EXERCISE DETAILS - The reply must consist of the complete listing, reproduced exactly, with no images included.
*** DATA SUPPLIED
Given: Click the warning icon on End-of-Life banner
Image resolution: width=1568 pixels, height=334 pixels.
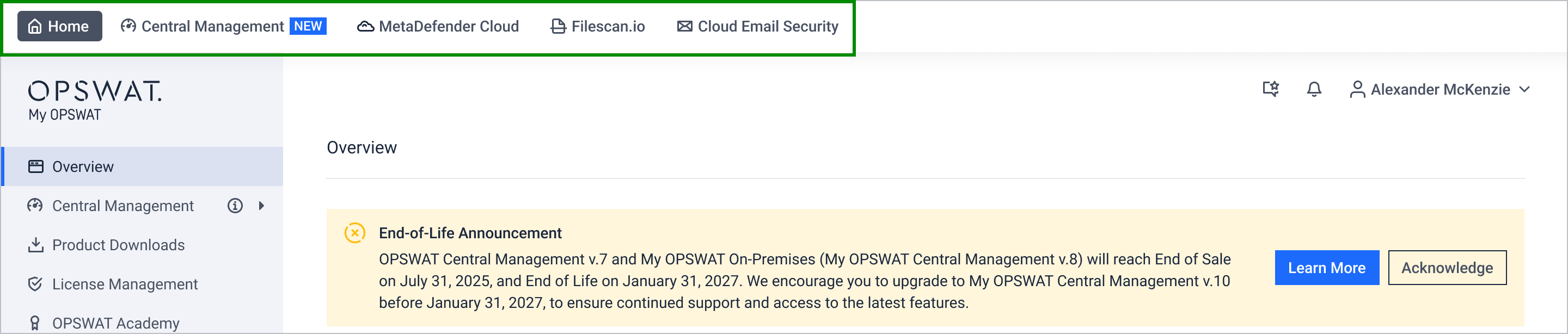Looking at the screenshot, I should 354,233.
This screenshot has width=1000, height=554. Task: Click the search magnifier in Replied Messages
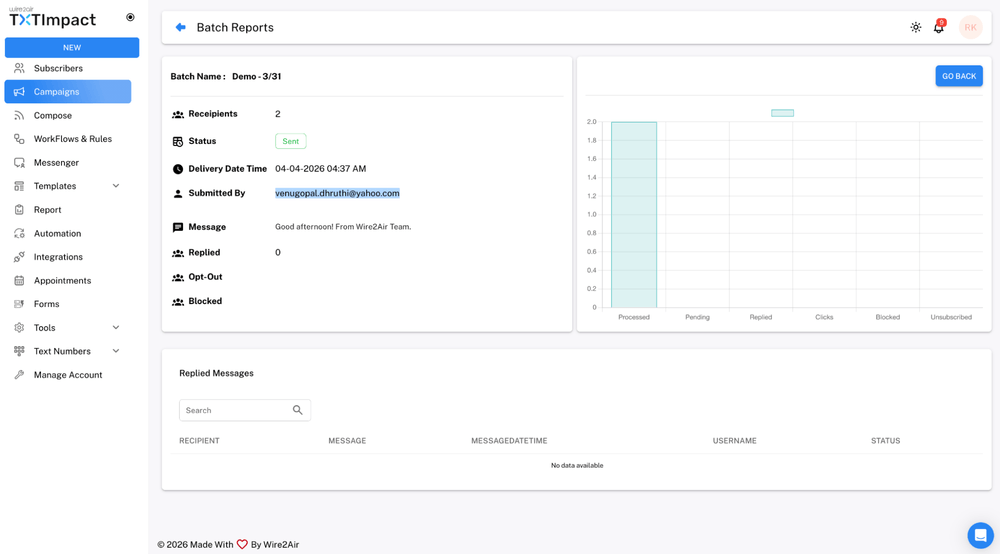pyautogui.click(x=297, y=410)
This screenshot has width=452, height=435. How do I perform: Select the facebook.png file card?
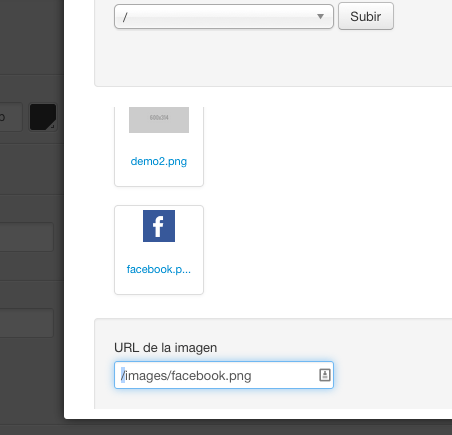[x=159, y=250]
******
SOLUTION TO THE EXERCISE -
Given: Click the warning icon on End-of-Life banner
Image resolution: width=1568 pixels, height=334 pixels.
Looking at the screenshot, I should 354,233.
This screenshot has width=1000, height=554. Task: Click the search magnifier in Replied Messages
pyautogui.click(x=297, y=410)
This screenshot has width=452, height=435. How do I perform: Select the facebook.png file card?
[x=159, y=250]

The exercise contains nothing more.